Start of Given entries

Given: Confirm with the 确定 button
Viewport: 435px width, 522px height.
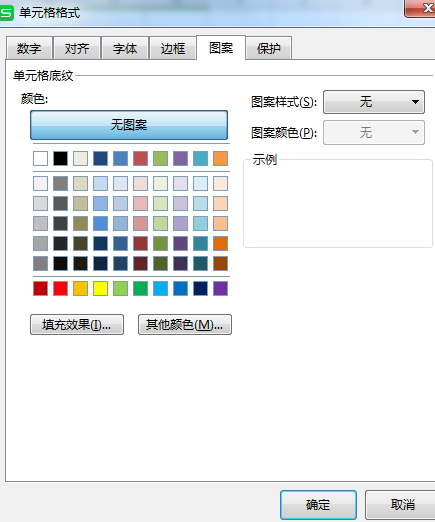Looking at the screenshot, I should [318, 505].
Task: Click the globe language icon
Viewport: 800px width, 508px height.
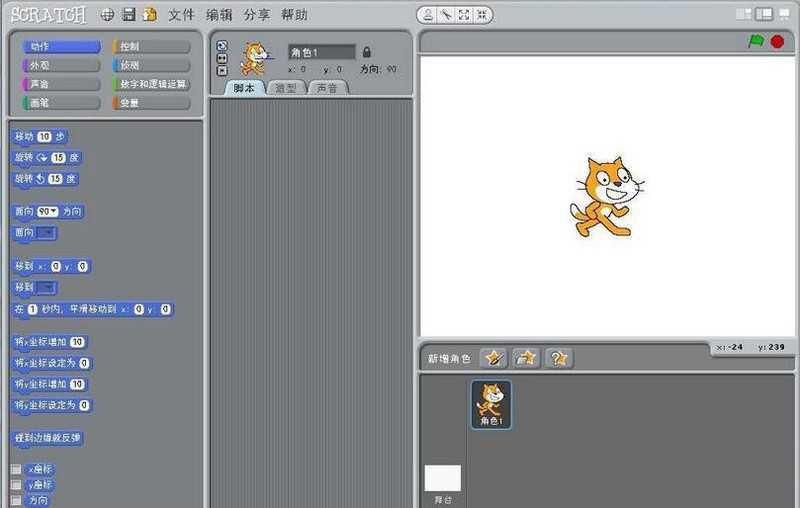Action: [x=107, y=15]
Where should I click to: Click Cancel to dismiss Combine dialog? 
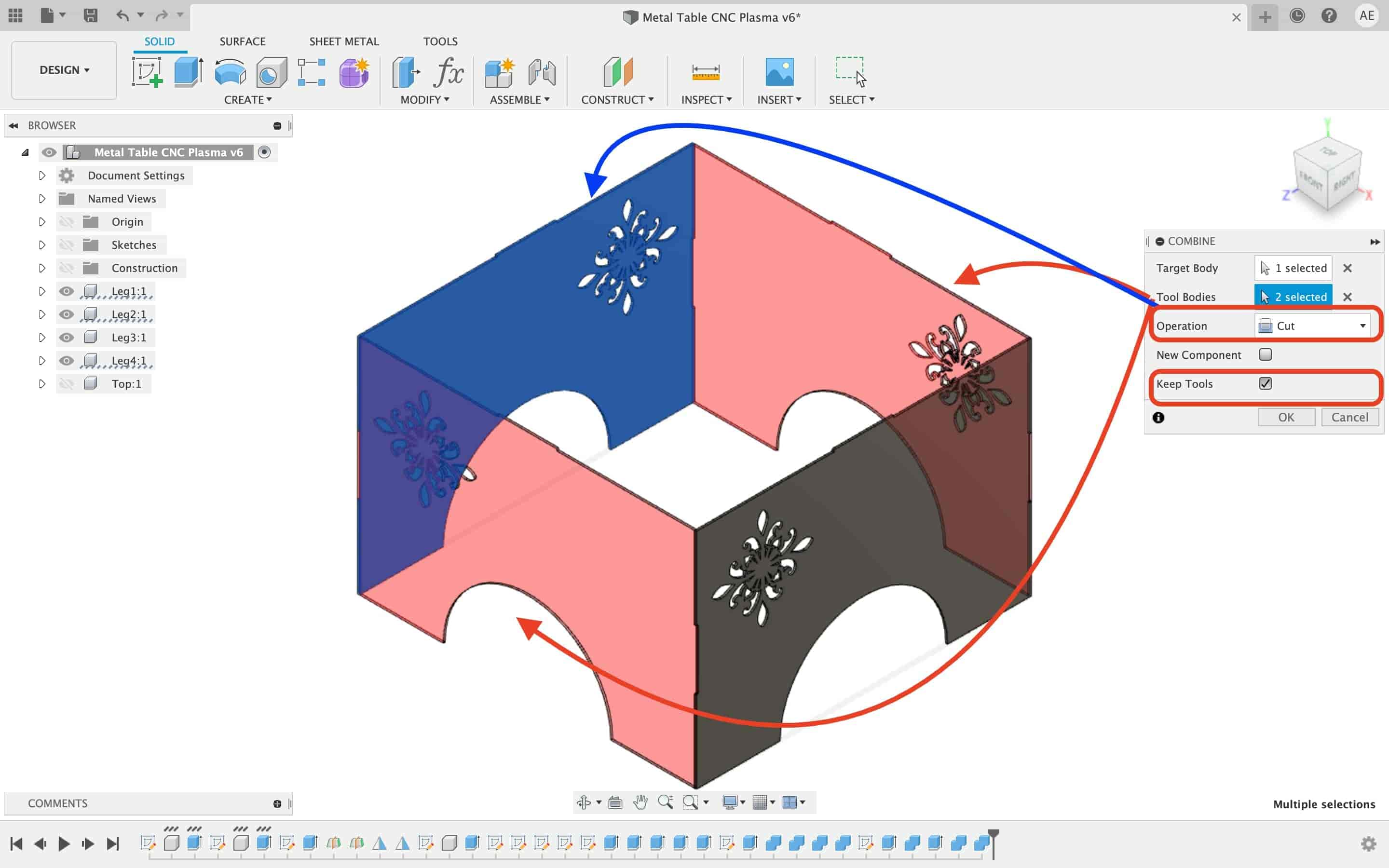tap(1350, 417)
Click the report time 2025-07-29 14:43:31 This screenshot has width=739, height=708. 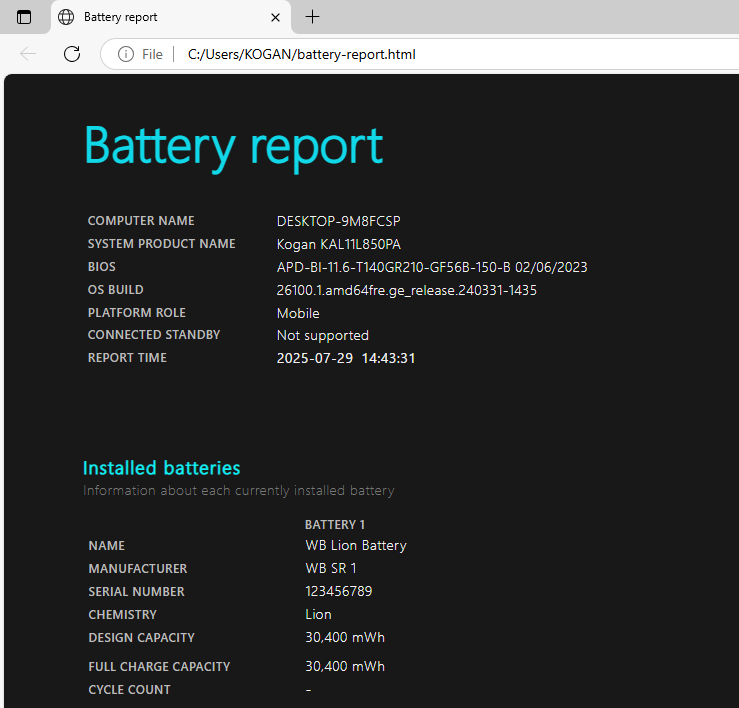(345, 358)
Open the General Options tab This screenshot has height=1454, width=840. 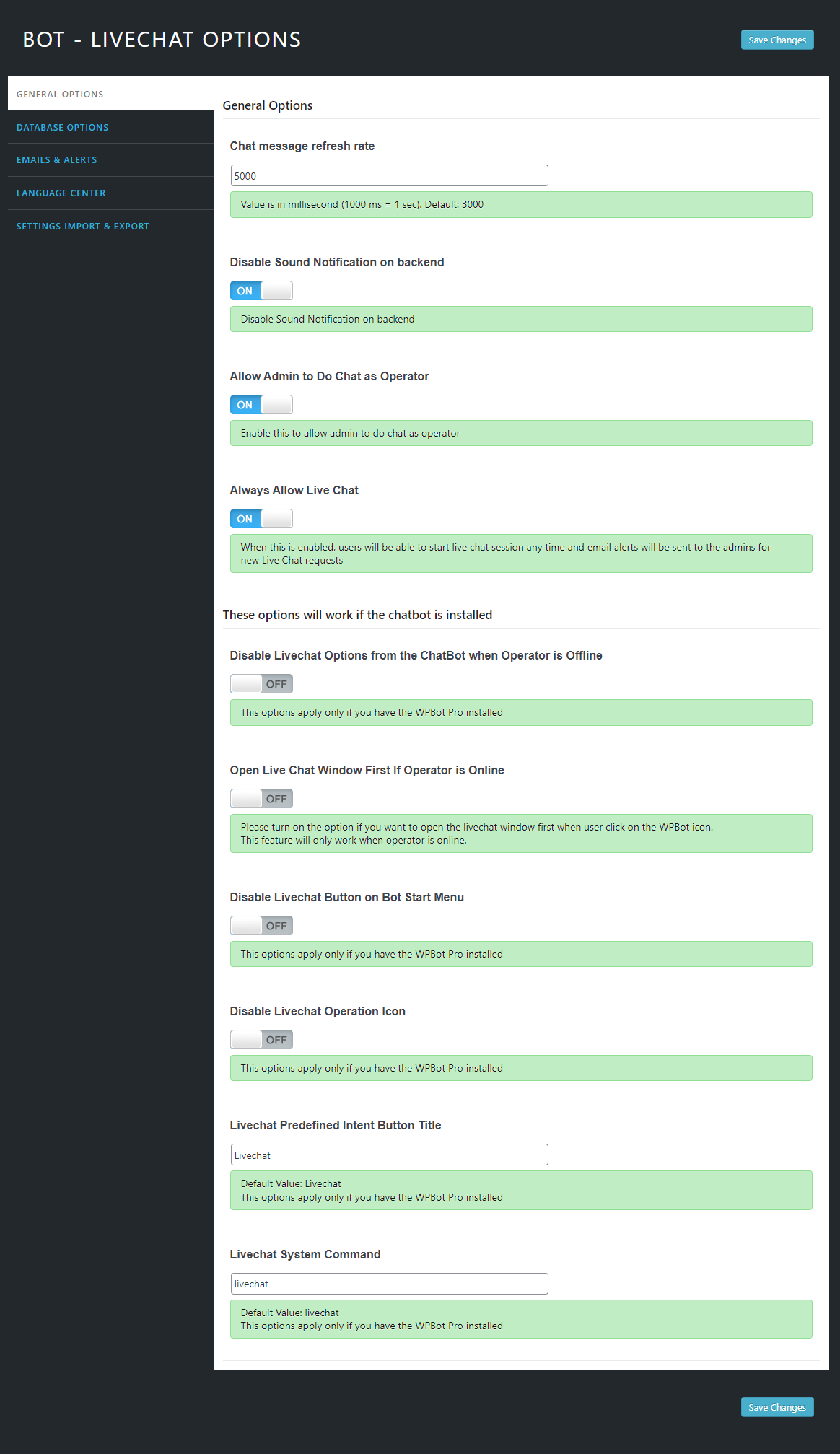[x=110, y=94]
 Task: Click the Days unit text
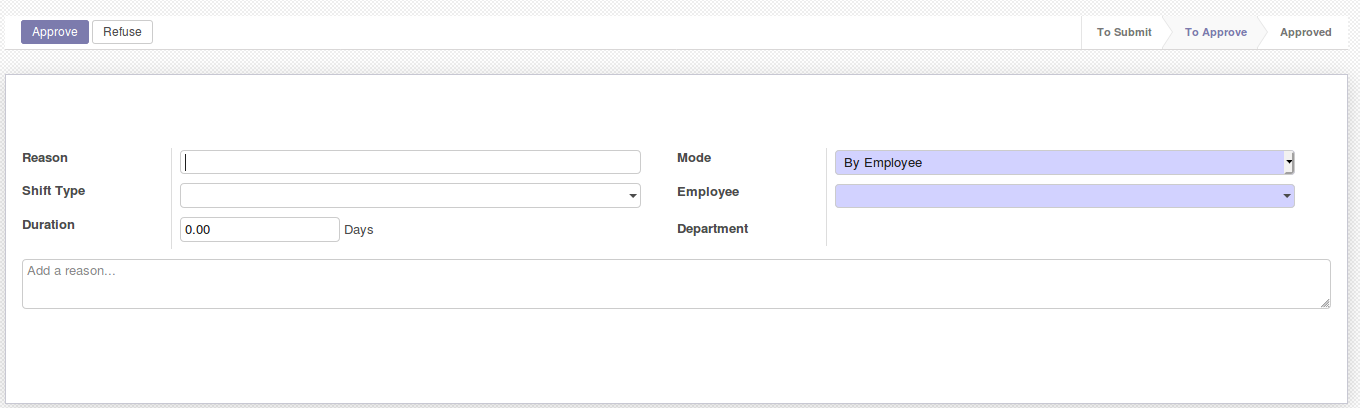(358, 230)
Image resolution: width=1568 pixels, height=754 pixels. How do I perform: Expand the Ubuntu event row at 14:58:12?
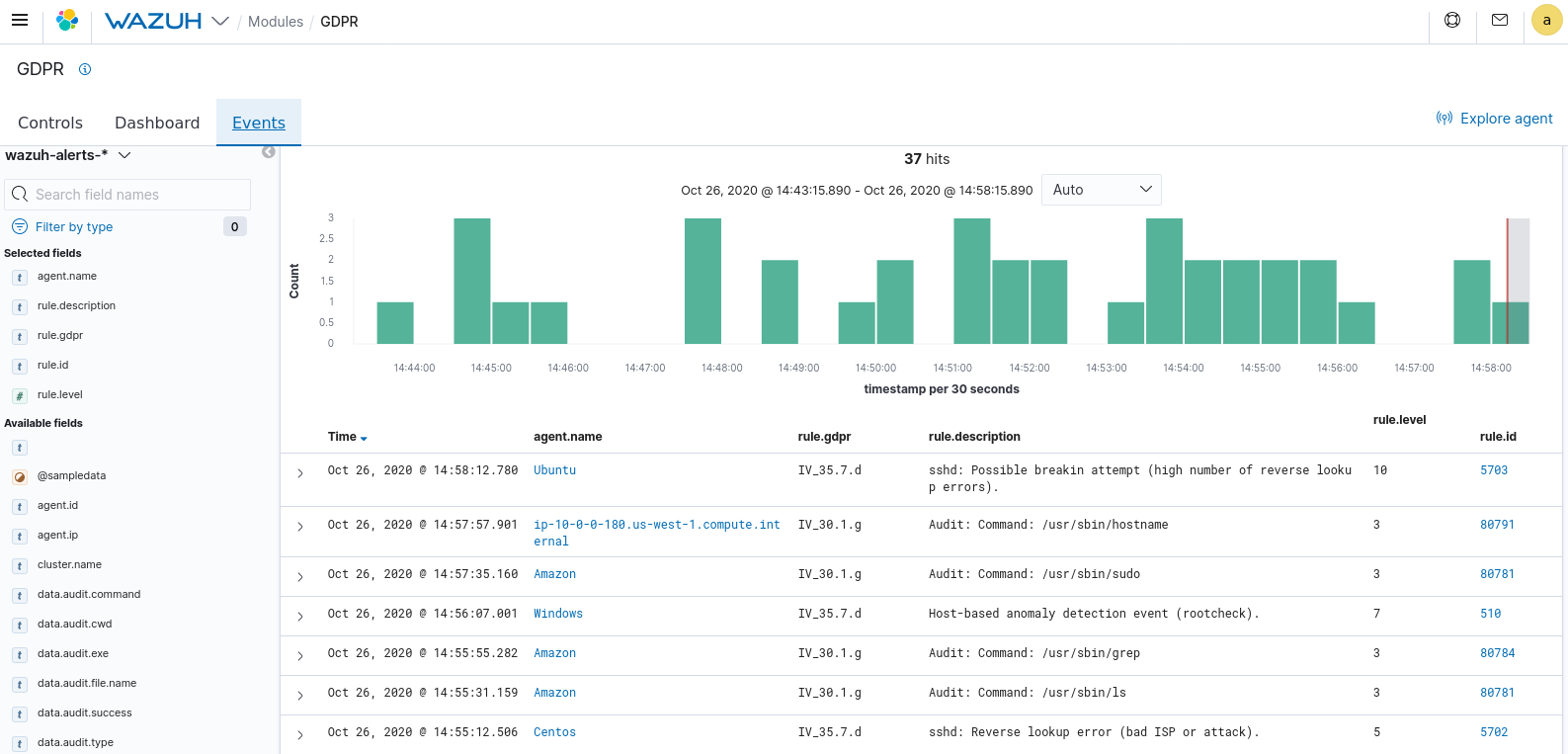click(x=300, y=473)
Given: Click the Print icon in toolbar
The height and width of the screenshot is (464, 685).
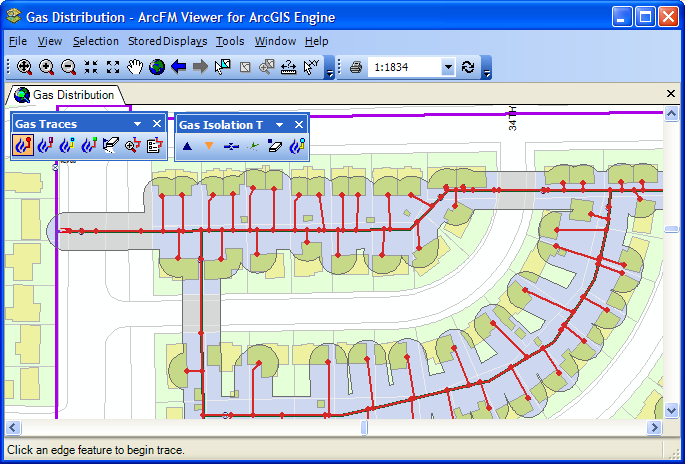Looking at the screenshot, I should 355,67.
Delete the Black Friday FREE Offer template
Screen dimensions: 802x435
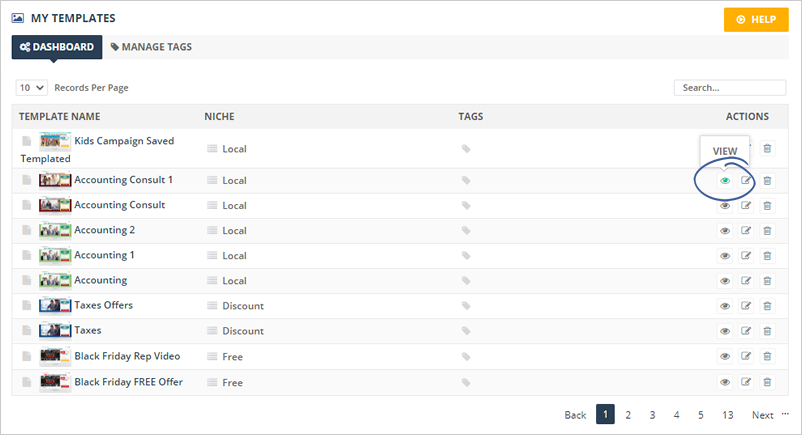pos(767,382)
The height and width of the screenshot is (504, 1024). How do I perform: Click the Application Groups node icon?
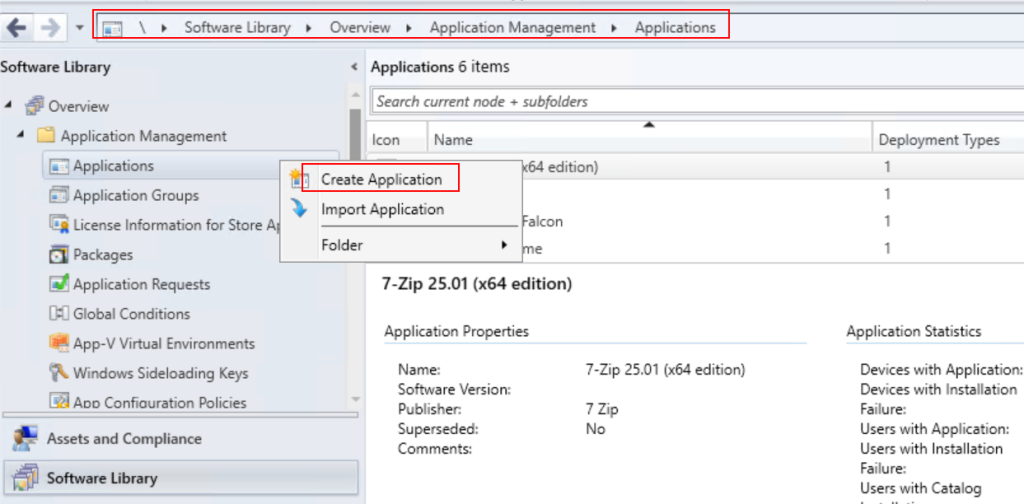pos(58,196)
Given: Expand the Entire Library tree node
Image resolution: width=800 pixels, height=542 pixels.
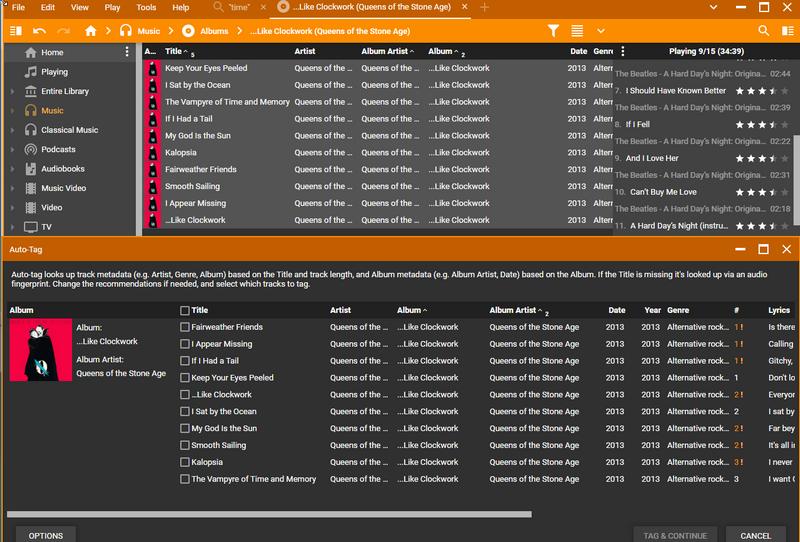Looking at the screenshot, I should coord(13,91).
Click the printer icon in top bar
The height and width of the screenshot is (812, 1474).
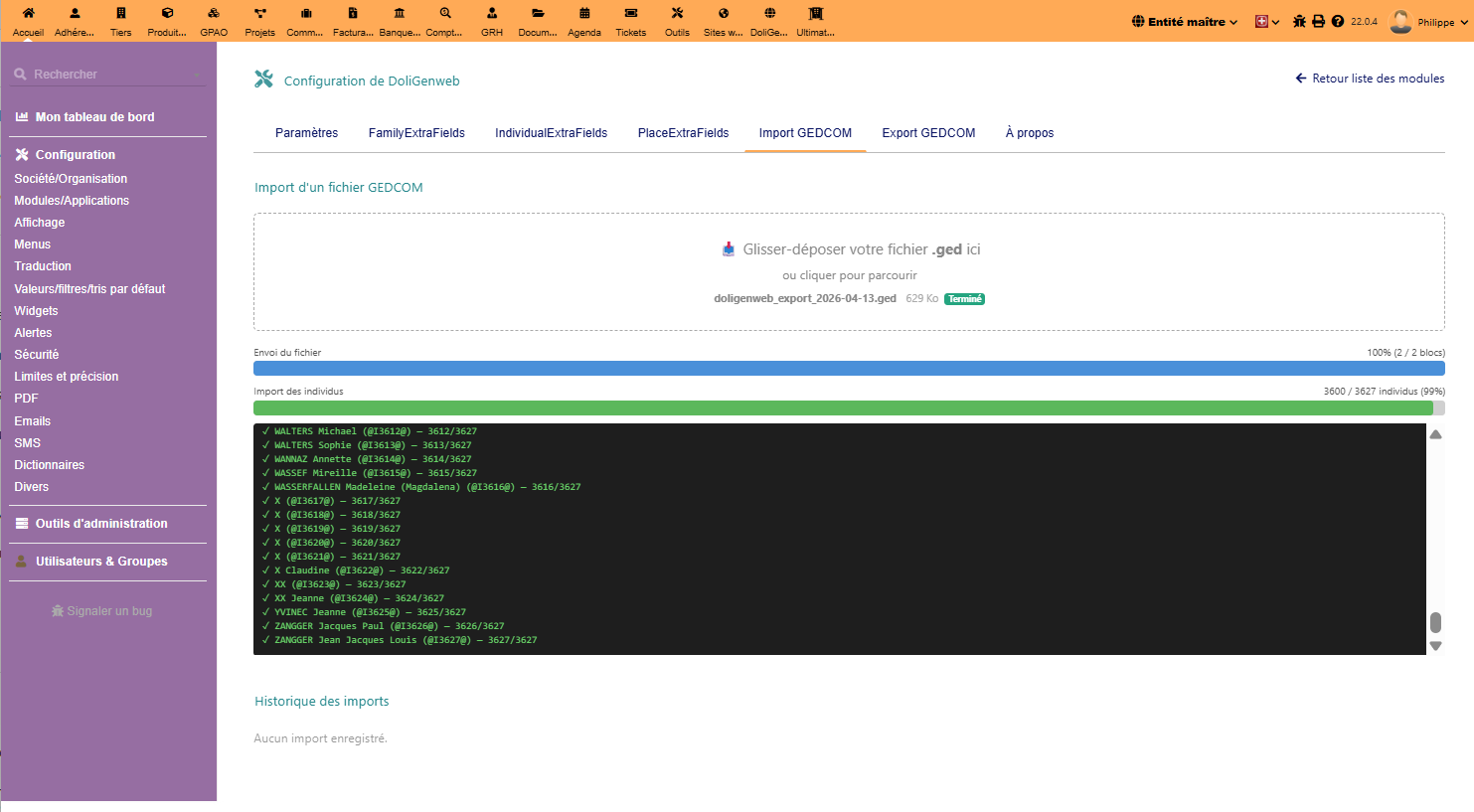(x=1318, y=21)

End of Given entries

Exercise requirements: Where the line with "Task: Click the Days unit text" appears in the entries above, begin there and restate every line to the end word for word, minus the pictures.

Task response:
 Task: Click the Days unit text
(358, 230)
Image resolution: width=1568 pixels, height=754 pixels. How do I perform: Expand the Ubuntu event row at 14:58:12?
click(x=300, y=473)
Given: Click the Print icon in toolbar
The height and width of the screenshot is (464, 685).
Looking at the screenshot, I should 355,67.
Delete the Black Friday FREE Offer template
Screen dimensions: 802x435
pos(767,382)
The height and width of the screenshot is (504, 1024). How do I perform: Click the Application Groups node icon?
pos(58,196)
Given: Expand the Entire Library tree node
Image resolution: width=800 pixels, height=542 pixels.
Looking at the screenshot, I should coord(13,91).
Click the printer icon in top bar
The height and width of the screenshot is (812, 1474).
(x=1318, y=21)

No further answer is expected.